La paziente
La paziente è una donna di 62 anni, reduce dall’intervento per un tumore al seno, effettuato in altra struttura. “Si è rivolta all’Ospedale dell’Angelo – spiega il primario Cristiano Breda – ed è stata ricoverata in Chirurgia toracica per una complicanza, possibile ma rara, della radioterapia: la diagnosi che abbiamo potuto fare era di radionecrosi della sede mammaria, successiva appunto all’intervento chirurgico e ai trattamenti di radioterapia, eseguiti in altre sedi, per sconfiggere una neoplasia della mammella destra. Questa radionecrosi si era manifestata con un’ampia ulcerazione della pelle e muscoli della regione toracica destra, e poi con la sottostante osteomielite costale della parete toracica sottostante: in altre parole, l’infezione aveva colpito non solo la pelle e i tessuti superficiali, ma aveva raggiunto e intaccato anche le ossa della cassa toracica”.
Le conseguenze
“Considerato lo stato clinico ottimale della paziente – spiega ancora il Primario Breda – si è deciso di sottoporla a un delicato e complesso intervento chirurgico a scopo risolutivo. Abbiamo proceduto all’asportazione della zona della parete toracica compromessa dall’infezione, e quindi alla demolizione di un ampio tratto della stessa parete toracica, ed abbiamo eliminato così l’ostiomelite e tutta la parte di torace intaccata dall’infezione”. L’équipe del dottor Breda ha potuto infine procedere alla ricostruzione del deficit creato: “In primo luogo, nella parte più profonda – spiega – abbiamo proceduto all’innesto di materiale protesico composito”: la parete toracica è stata in sostanza ripristinata con “reti” protesiche composte, debitamente posizionate e fissate”.
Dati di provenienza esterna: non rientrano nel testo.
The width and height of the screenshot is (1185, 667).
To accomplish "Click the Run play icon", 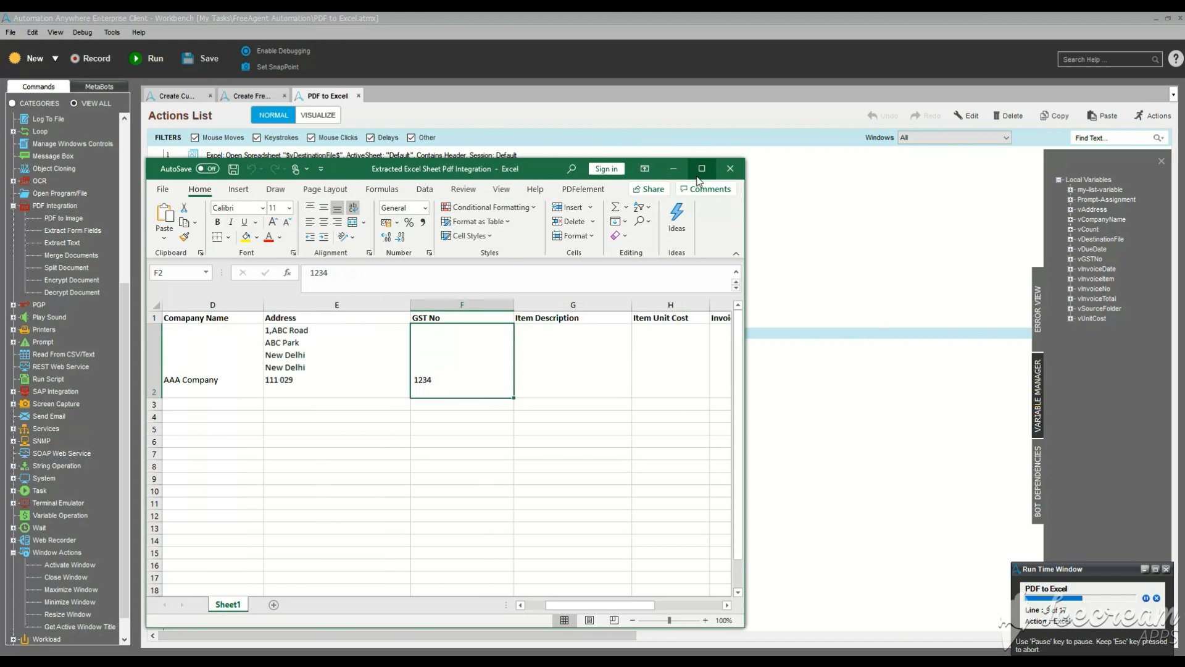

Eliminata tutta la parte infetta e ulcerata, eradicata l’ostiomelite, ricostruita la parete a protezione del polmone, si trattava infine di ricoprire questa nuova parete con tessuti e pelle. “L’intervento è stato completato – spiega il primario Eugenio Fraccalanza – dalla nostra équipe specialistica di Chirurgia plastica: la copertura della protesi toracica è stata realizzata con il confezionamento e la rotazione di un ampio lembo muscolare e cutaneo del dorso, trasferito nella parte anteriore del torace”.
La lunga e complessa operazione chirurgica si è svolta regolarmente e ha richiesto l’impegno di una seduta completa di sala operatoria: si è infatti protratta dalla mattina alla sera. Al termine, la paziente è stata accolta in terapia intensiva per la consueta degenza postoperatoria; ma già il giorno successivo è rientrata nel reparto di chirurgia toracica, dove ha trascorso il periodo postoperatorio regolarmente, seguita attentamente e quotidianamente dai medici delle equipe interessate.
“La paziente è stata dimessa dopo alcuni giorni – sottolinea Chiara Bovo, Direttore sanitario dell’Ulss 3 Serenissima – e la soddisfazione sua e dei familiari per l’esito dell’intervento è naturalmente anche la nostra, e quella dei medici e del personale sanitario che l’hanno avuta in cura. L’intervento è un chiaro esempio di quanto possa essere importante e risolutiva, in un Ospedale di primo livello, collaborazione interdisciplinare ad alti livelli, di reparti specialistici esclusivi dell’Angelo”.